ANGPTL4 overexpression is associated with progression and poor prognosis in breast cancer

Jing Zhao 1, Juntian Liu 1, Nan Wu 1, Hailian Zhang 1, Shichao Zhang 1, Lijuan Li 1, Meng Wang 1,
PMCID: PMC7399784  PMID: 32782569

Abstract

The aim of the present study was to analyze the expression levels of angiopoietin-like 4 (ANGPTL4) in breast cancer to investigate the association between ANGPTL4 and breast cancer. Immunohistochemistry was performed on formalin-fixed paraffin-embedded tissues, including 205 invasive ductal carcinoma (IDC) of no special type, 40 normal breast, 40 atypical ductal hyperplasia (ADH) and 40 ductal carcinomas in situ (DCIS) tissues.

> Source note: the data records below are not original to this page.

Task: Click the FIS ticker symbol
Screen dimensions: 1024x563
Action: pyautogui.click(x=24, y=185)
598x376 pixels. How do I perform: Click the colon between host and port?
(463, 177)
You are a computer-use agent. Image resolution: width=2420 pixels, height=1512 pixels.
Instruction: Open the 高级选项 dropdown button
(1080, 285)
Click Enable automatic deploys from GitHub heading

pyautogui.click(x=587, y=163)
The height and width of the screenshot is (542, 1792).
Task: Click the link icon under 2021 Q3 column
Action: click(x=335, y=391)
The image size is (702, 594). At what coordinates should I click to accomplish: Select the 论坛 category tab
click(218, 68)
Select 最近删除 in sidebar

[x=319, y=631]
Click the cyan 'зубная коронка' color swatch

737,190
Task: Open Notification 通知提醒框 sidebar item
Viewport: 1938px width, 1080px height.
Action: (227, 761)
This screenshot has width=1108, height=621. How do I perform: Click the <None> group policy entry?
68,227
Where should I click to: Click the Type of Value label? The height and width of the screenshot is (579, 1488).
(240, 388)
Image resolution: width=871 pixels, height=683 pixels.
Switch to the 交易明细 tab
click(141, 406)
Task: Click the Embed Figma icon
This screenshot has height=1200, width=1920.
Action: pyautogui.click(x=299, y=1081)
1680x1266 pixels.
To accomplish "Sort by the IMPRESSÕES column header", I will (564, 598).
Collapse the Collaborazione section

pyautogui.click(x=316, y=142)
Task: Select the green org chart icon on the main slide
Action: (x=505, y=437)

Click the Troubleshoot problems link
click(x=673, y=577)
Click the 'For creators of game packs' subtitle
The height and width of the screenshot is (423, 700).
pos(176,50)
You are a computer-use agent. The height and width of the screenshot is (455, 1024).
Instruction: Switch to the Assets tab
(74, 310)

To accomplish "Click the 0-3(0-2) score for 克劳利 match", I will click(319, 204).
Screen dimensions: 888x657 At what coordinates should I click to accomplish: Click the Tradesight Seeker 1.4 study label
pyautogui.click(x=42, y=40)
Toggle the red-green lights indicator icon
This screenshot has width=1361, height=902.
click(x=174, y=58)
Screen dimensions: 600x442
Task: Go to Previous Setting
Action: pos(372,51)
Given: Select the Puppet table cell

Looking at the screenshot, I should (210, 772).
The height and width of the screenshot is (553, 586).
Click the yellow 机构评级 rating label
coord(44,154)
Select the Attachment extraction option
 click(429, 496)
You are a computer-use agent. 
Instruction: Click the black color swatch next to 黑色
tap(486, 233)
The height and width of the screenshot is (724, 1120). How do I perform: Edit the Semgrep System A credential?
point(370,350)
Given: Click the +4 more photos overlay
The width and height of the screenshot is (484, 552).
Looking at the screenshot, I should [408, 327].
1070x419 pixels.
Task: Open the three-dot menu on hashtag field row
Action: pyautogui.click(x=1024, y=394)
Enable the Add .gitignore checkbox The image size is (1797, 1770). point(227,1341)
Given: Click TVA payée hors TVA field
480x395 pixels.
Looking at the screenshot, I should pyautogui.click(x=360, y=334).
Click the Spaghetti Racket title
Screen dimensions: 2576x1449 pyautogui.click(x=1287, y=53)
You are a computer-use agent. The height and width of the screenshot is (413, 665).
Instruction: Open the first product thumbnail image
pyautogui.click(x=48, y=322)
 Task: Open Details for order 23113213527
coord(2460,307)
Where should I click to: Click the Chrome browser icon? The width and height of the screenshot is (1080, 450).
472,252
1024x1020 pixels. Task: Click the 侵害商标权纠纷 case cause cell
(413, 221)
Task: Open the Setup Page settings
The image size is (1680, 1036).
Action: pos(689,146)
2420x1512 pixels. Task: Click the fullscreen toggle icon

The non-parametric Kruskal-Wallis test was used to evaluate the differential expression of ANGPTL4 and clinicopathological parameters in breast cancer. Kaplan-Meier analysis and Cox regression analysis were used to evaluate the association between the expression levels of ANGPTL4 and the prognosis of breast cancer. The results revealed that ANGPTL4 expression was higher in IDC (63.4%; 130/205) compared with in normal breast tissues (17.5%; 7/40), ADH (30%; 12/40) and DCIS (37.5%; 15/40). The clinical significance of ANGPTL4 expression was analyzed in a total of 205 IDC tissues, and high expression levels of ANGPTL4 were positively associated with pathological stage (P<0.001), tumor size (P<0.001), histological grade (P<0.001), lymph node metastasis (P<0.001), distant metastasis (P<0.001) and local recurrence (P<0.001). Kaplan-Meier analysis revealed that patients with high ANGPTL4 expression had a shorter overall survival (OS; P<0.001) and disease-free survival (DFS; P<0.001) compared with patients with low ANGPTL4 expression. Multivariate Cox regression analysis revealed that ANGPTL4 was an independent prognostic factor for breast cancer OS (P=0.034) and DFS (P=0.011). The results of the present study demonstrated that ANGPLT4 was associated with malignant progression and poor prognosis of breast cancer, suggesting that ANGPLT4 may be a novel therapeutic target for breast cancer.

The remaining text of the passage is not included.